Section 2: Reading Comprehension (30 points)

In this section you will find after each of the passage a number of questions or unfinished statements about the passage, each with 4 (A, B, C and D) choices to answer the question or complete the statement. You must choose the one which you think fits best. Blacken the corresponding letter as required on your Machine-scoring ANSWER SHEET.

Question 61-70 are based on the following passage.

Next door to a lunch counter advertising a grilled cheese special is a gallery where Van Gogh’s “Irises” shares the walls with Monet landscapes and works from the Italian Renaissance.

They are all fakes. They are all for sale. “A forger? Yes. We’re expert forgers you could say. But we make no attempt to deceive. We don’t pretend to sell original works. We have all the thrill of being a forger, but no risk.”

With prices for original art rising into the tens of millions, some art lovers are turning to high-quality copies done by expert artists.
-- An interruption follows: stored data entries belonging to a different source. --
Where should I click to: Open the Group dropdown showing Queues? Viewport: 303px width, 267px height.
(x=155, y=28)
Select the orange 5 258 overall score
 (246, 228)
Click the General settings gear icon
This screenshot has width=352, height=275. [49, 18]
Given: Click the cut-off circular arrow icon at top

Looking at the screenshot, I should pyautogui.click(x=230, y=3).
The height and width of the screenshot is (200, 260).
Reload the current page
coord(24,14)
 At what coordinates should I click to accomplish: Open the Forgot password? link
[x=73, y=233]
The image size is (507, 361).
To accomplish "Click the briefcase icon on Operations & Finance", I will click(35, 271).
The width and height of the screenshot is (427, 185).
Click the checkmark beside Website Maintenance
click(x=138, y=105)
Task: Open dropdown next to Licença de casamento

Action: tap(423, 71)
In addition, some museums confronting skyrocketing insurance premiums are considering stashing the authentic pieces and displaying a reproduction.

No major U.S. art museum is known to be displaying reproductions in place of originals. Such a practice would raise questions about why people visit museums in the first place. But museum security has become a growing concern.
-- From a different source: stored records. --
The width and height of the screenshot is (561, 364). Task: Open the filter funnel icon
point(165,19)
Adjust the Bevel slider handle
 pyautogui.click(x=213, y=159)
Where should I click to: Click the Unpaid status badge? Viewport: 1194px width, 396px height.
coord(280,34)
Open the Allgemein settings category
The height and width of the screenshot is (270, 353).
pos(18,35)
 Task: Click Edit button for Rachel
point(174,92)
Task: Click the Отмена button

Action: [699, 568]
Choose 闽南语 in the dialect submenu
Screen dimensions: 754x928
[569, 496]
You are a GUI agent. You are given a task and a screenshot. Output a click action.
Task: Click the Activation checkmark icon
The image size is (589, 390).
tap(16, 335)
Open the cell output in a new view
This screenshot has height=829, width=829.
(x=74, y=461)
Bids for paintings have climbed at auction houses. But prices for fakes run only from about $1,000 to $10,000 for paintings, depending on the size and complexity of the original.
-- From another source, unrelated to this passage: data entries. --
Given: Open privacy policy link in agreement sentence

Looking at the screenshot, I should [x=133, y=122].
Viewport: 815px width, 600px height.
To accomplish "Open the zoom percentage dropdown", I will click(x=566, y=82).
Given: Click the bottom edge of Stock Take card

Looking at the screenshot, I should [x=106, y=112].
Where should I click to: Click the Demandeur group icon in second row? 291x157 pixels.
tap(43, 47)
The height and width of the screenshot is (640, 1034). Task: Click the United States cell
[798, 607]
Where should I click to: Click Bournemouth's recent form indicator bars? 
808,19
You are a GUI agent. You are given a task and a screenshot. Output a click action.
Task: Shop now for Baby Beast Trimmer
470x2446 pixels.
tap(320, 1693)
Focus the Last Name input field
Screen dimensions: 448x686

In Europe where copying masterpieces is centuries-old craft, painters often use pigments and brushes typical of the period of the original. The painting is placed in a frame closely resembling its era. Sometimes the gallery purchases 17th century furniture to use the wood for frames. The final step is the antiquing process using chemicals and heat and humidity. “We can make special types of cracks from little spider-web types to long splits.”

61. This passage is most probably taken out of a/an _____.

A. court confession by a person suspected of making fakes

B. commercial advertisement for a new profession in arts

C. feature story in a newspaper, magazine, or a web page

D. industrial profile for a museum promoting a new show

62. The word “Monet” underlined in Paragraph 1 refers to a _____.

A. master artist B. master forger

C. famous dealer D. rich collector

63. Both quotes in the passage are probably from a person who is a/an _____.

A. master artist B. art piece forger

C. museum director D. artworks thief

64. The third sentence in the last paragraph implies that the gallery _____.

A. carries 17th-century furniture as sideline exhibits

B. is part of the process in making fake paintings

C. provides the space only for forgers to produce fakes

D. manufactures wooden frames for paintings as a sideline

65. Obviously, the phrase “expert artists” underlined in Paragraph 3 refers to people who are _____.

A. experts in evaluating art works

B. painters decorating the museums

C. makers of faked famous paintings

D. experts who can identify forgeries

66. “Such a practice” underlined in Paragraph 4 refers to the display of _____.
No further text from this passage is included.